En effet, tout magistrat qui se respecte viendrait devant la presse ou les citoyens qu’il est censé servir expliquer quelle enquête il a ordonnée et qui justifie qu’un opposant politique soit en permanence suivi jusqu’à la violation de son domicile (si l’on en croit son avocat). En réalité, comme d’habitude, les agents des Renseignements agissent sous les ordres du ministre de l’Intérieur ou du gouvernement sans aucun mandat de la Justice, comme les militaires se livrent à des actes de tortures hors de toute action judiciaire. C’est une fois qu’ils ont fait avouer n’importe quoi aux accusés qu’ils remettent le dossier à un juge et que celui-ci assume toutes les entorses aux lois commises par le pouvoir exécutif, fait semblant d’instruire une affaire déjà instruite par les Renseignements ou les militaires.
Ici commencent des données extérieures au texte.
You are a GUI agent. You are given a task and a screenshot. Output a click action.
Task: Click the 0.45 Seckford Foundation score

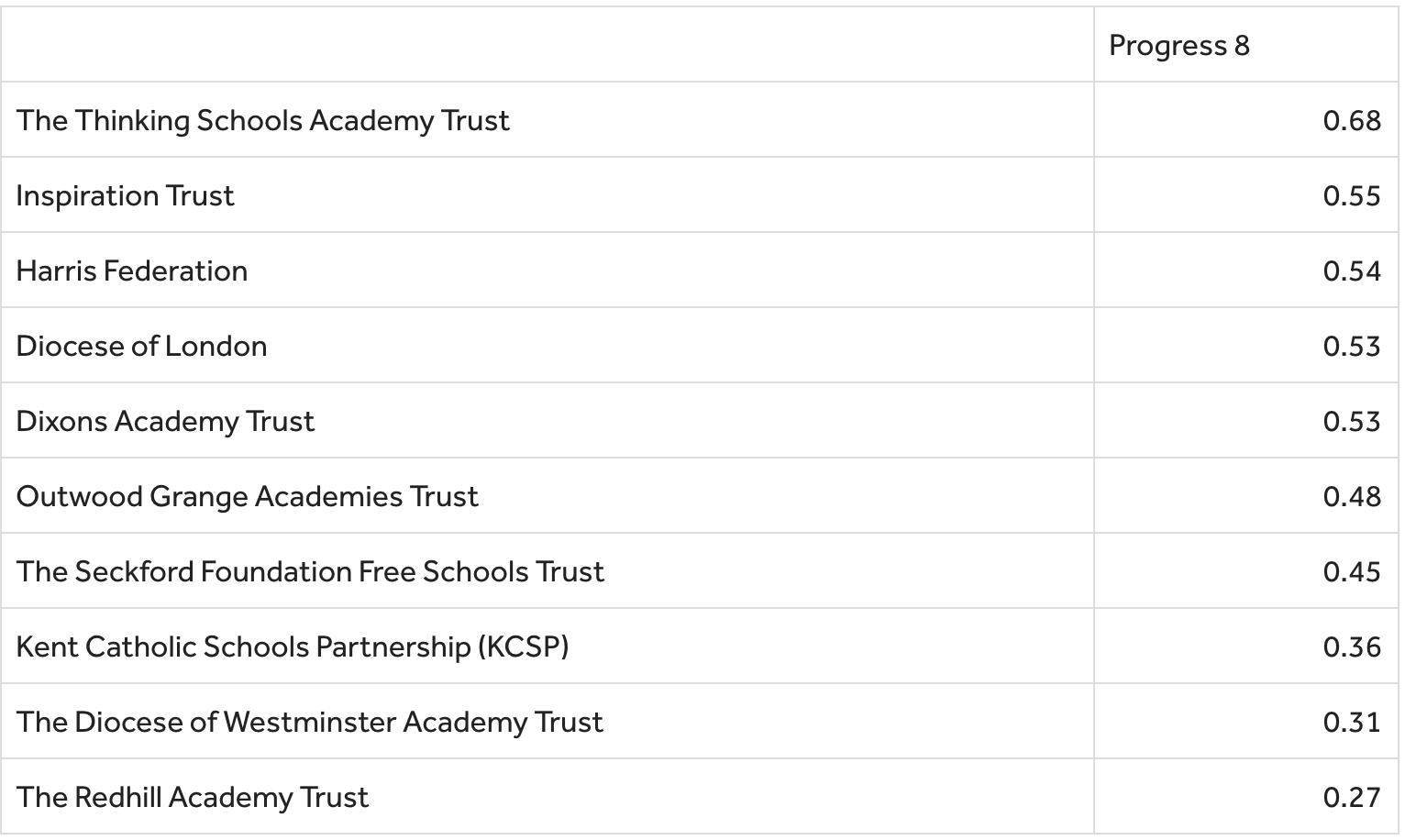click(1351, 572)
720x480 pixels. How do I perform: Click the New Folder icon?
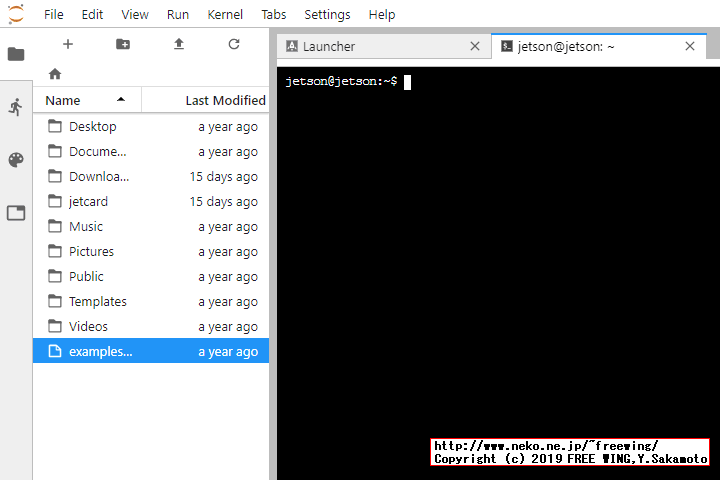[x=123, y=44]
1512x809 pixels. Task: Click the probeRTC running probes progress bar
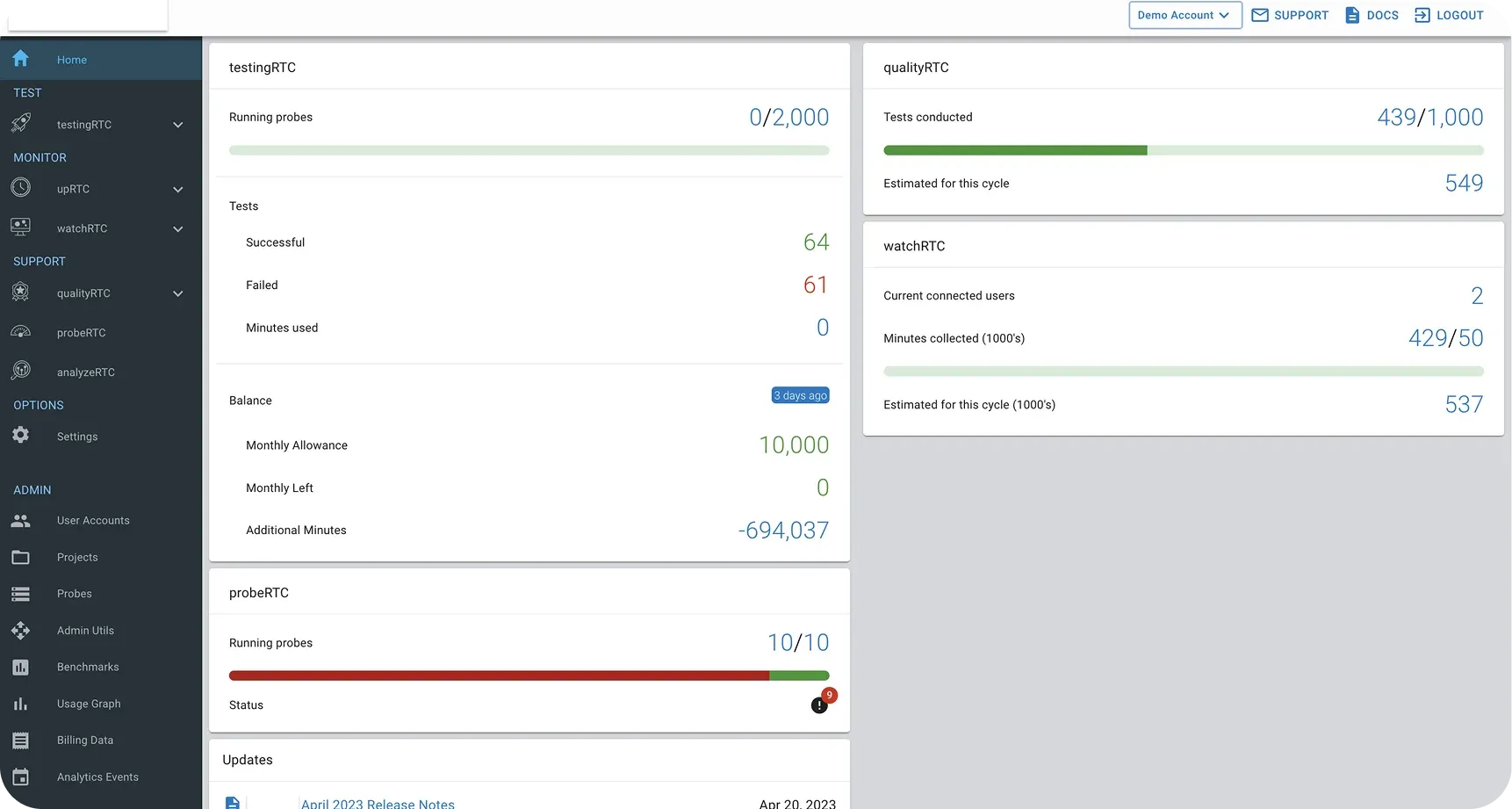click(529, 675)
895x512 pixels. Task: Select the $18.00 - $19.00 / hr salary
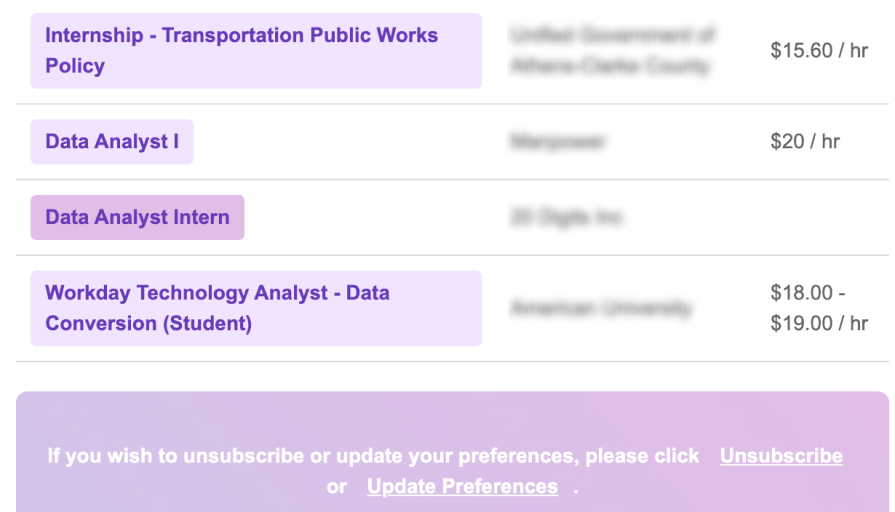point(819,308)
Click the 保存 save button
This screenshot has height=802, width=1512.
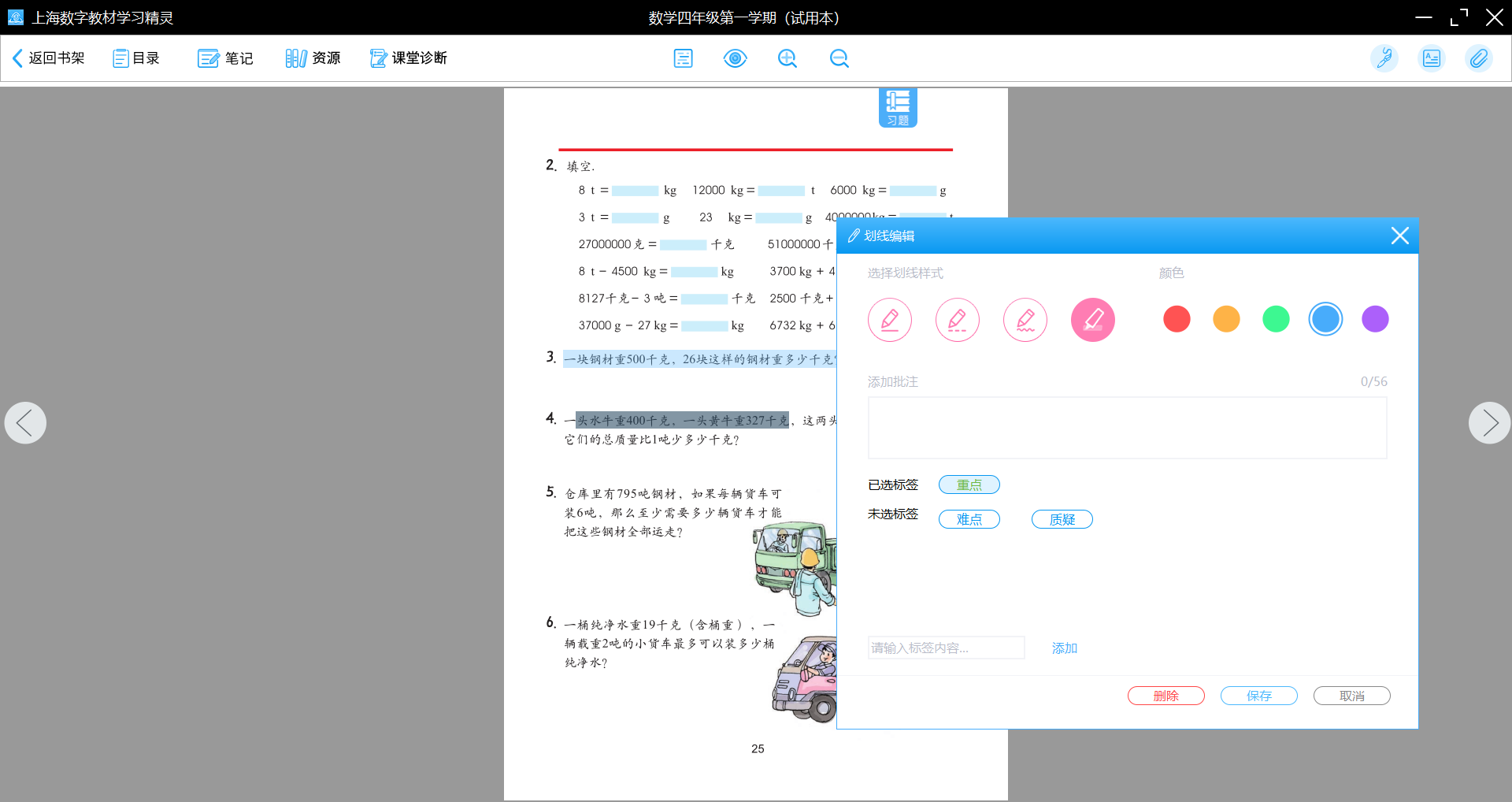[x=1258, y=696]
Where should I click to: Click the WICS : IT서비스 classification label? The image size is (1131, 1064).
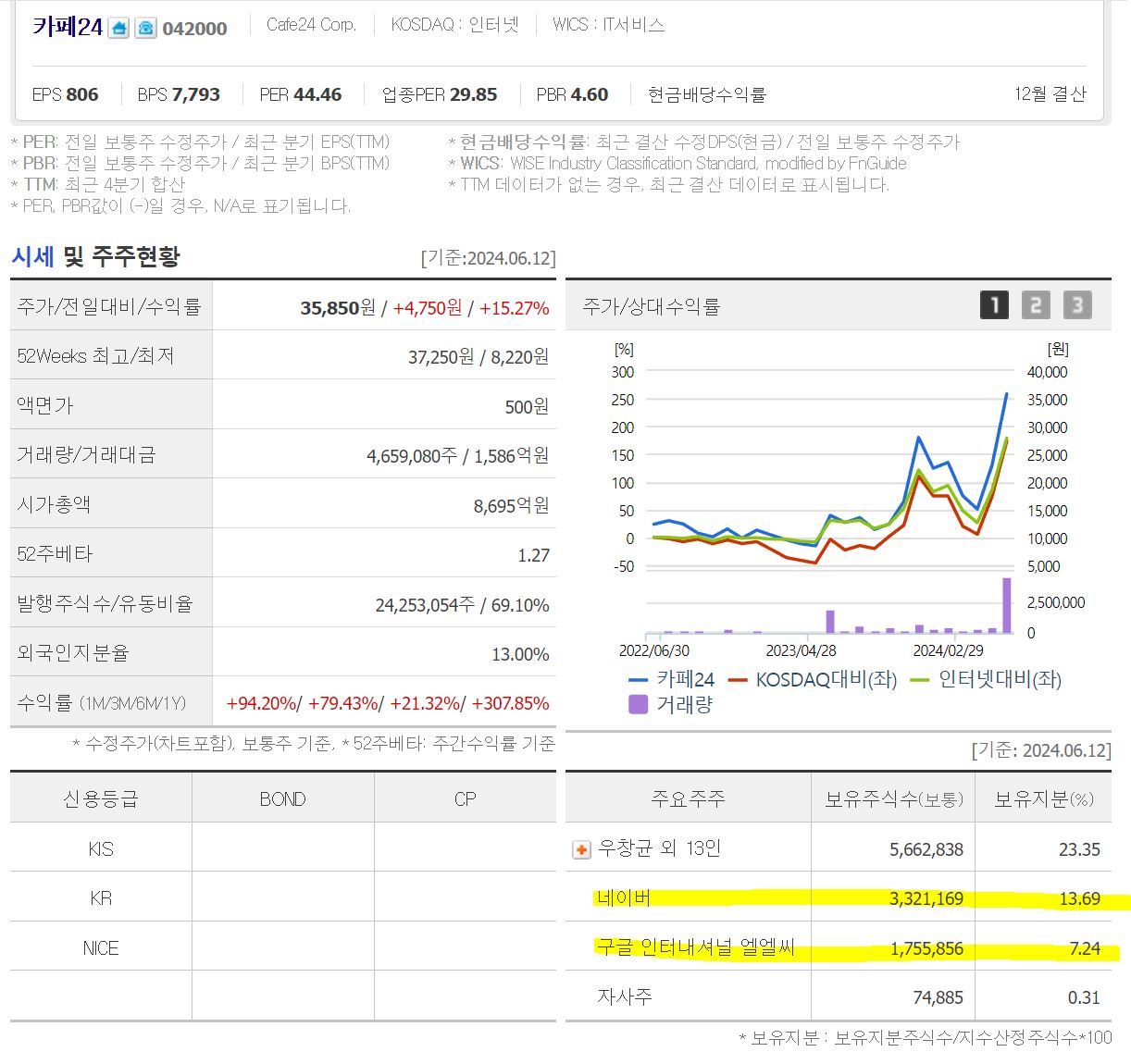(x=608, y=25)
Et un autre juge n’a plus qu’à condamner l’opposant selon les instructions du pouvoir.
Des partisans qui restent calmes
Le parti Orange a plutôt accueilli avec calme l’arrestation de son chef, comme pour contredire cette accusation d’appel à la violence ou à la désobéissance des lois. Quelques militants étaient aux abords du Palais de Justice lorsqu’il était interrogé par le juge. Ils se sont dispersés après son départ vers la prison.
Lors d’une conférence de presse tenue à Moroni, Kaambi Mohamed, un des cadres du parti, a rappelé plusieurs fois que le parti Orange est un parti qui cherche la paix et le calme. Il a affirmé que Mohamed Daoud n’a rien à se reprocher et qu’il s’agit bien d’un complot monté de toutes pièces. Un autre cadre a affirmé sans ambiguïté que des responsables politiques ont appelé des journalistes de la place, avant même l’arrestation, pour leur donner une version qu’ils devaient propager.
Le gouvernement Azali semble se retenir pour ne pas remettre en prison un grand nombre d’opposants ou les pousser de nouveau à l’exil., comme il l’a fait après les présidentielles de 2019. Bien que le remuant ministre de la Justice, Djaé Ahamada, ait tout de même invité les opposants à s’exiler dans l’île de Mwali, considérée comme l’étranger.
Mais, on peut observer que cette volonté de ne pas recourir à la prison pour éliminer les opposants n’a pas tenu longtemps. Les arrestations liées aux élections de 2024 ont commencé. Quelques jours avant l’élection, Achmet Saïd Mohamed à qui le gouvernement avait assuré qu’il pouvait revenir de son exil et participer aux élections a été piégé et arrêté par les Renseignements. Après les élections, un des cadres importants du parti Orange, surnommé Obama, a déjà été arrêté et emprisonné pour contestation des résultats. Le porte-parole de l’opposition, Ibrahim Abdourazak dit Razida, a quant à lui été arrêté, il y a moins d’un mois, le 8 avril, quelques jours avant l’aïd el-fitr, après avoir rompu le jeûne avec les candidats aux présidentielles.
Dans une conférence de presse organisée à Paris, l’un de ses avocats, Me Saïd Larifou, a annoncé que d’autres avocats sont prêts à défendre Mohamed Daoudou. Une délégation d’avocats de diverses nationalités devrait se rendre aux Comores pour cela.